Structure of the data included in COVID-CT-MD dataset.

It is worth noting that CT slices are sorted based on the “Slice Location” value stored in the corresponding DICOM tag “(0020,1041) - DS - Slice Location”. The slice-level and lobe-level labels are provided according to described slice order. The researchers, however, can re-arrange the slices using other CT attributes based on their preference, as long as they re-arrange the labels accordingly. The COVID-CT-MD dataset is also accompanied with the clinical data, stored in “Clinical-data.csv”. Finally, to facilitate the inter-observer reliability studies, labels assigned by the three radiologists are separately provided in “Radiologists-separated-labels.csv”.

Technical Validation

Two noteworthy parameters in the studies using CT scans are the quality control and calibration of the scanning device. The longest time period between the scanner auto-calibration and the study in the COVID-CT-MD dataset is 1 day, which ensures calibrated and accurate performance of the scanning device. Furthermore, there is an annual SIEMENS quality control that ensures the absence of ring artifacts in the acquired CT scans.

Usage Notes

With the increasing number of COVID-19 patients, healthcare workers are overwhelmed with a heavy workload, lowering their concentration for a proper diagnosis. Accurate and timely COVID-19 diagnosis, on the other hand, is a critical factor in preventing the disease transition, treatment, and resource allocation. Machine Learning (ML), in particular Deep Learning (DL) based on Deep Neural Networks (DNN), is shown to be practical and effective in COVID-19 diagnosis and severity assessment. The COVID-CT-MD dataset is specifically designed to facilitate application of ML/DL in COVID-19-related tasks. In particular, this dataset can be used towards:

  • A patient-level binary classification13,14 to distinguish COVID-19 from all other cases.

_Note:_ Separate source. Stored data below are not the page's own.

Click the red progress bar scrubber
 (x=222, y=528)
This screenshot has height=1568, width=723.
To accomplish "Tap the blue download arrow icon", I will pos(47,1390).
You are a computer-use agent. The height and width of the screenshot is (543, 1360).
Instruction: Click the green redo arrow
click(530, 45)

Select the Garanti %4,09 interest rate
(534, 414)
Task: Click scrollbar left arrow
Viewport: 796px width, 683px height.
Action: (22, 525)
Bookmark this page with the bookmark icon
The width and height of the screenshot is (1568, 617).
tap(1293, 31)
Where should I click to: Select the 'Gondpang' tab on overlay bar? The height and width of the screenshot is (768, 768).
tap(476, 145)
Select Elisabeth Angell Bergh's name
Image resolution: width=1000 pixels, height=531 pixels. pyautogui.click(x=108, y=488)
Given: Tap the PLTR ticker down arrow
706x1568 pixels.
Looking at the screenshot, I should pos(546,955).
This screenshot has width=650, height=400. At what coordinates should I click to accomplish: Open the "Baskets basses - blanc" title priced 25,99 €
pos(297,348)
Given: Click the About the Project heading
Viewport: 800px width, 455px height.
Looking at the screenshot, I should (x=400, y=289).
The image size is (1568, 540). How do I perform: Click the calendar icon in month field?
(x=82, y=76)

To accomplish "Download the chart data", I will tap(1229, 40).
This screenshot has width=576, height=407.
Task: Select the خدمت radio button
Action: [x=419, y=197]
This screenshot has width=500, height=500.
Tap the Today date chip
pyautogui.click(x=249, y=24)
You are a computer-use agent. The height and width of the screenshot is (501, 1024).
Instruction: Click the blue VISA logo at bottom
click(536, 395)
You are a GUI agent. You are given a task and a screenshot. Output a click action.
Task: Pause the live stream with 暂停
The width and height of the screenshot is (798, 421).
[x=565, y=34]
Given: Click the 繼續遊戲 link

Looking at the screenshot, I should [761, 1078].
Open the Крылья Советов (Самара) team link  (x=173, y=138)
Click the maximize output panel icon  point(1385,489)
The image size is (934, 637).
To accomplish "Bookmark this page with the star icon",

  • A patient-level multi-class classification13 to identify COVID-19, CAP, and normal participants.

  • A slice-level15 and lobe-level classification to separate infected slices and lobes from non-infected ones for further analysis.

  • Slice-level and lobe-level labels can be used as additional inputs to segmentation models16, to focus on only infected slices.

  • Slice-level and lobe-level labels can be used in generative models to generate artificial COVID-19 images, towards increasing the security of the healthcare systems and developing attack resilient solutions17.

We have utilized the COVID-CT-MD dataset in our recent studies18,19, to classify participants as COVID-19 or non-COVID (Normal and CAP). The models proposed in these studies consist of two stages. In the first stage, infected slices (COVID-19 and CAP) are separated from healthy ones, through a developed Capsule Network. Consequently, in the second stage, infected slices are used to classify patients as COVID-19 or non-COVID. While the first stage exploits the provided slice-level labels, the patient-level ones are used in the second stage. It is worth mentioning that we continue the slice/lobe labeling to include all the cases. Although the slice/lobe labels are still incomplete, the first stage models in the underlying studies18,19 achieve an accuracy of almost 93%. Data users are encouraged to train and test their methods on the COVID-CT-MD dataset and compare their results, accordingly.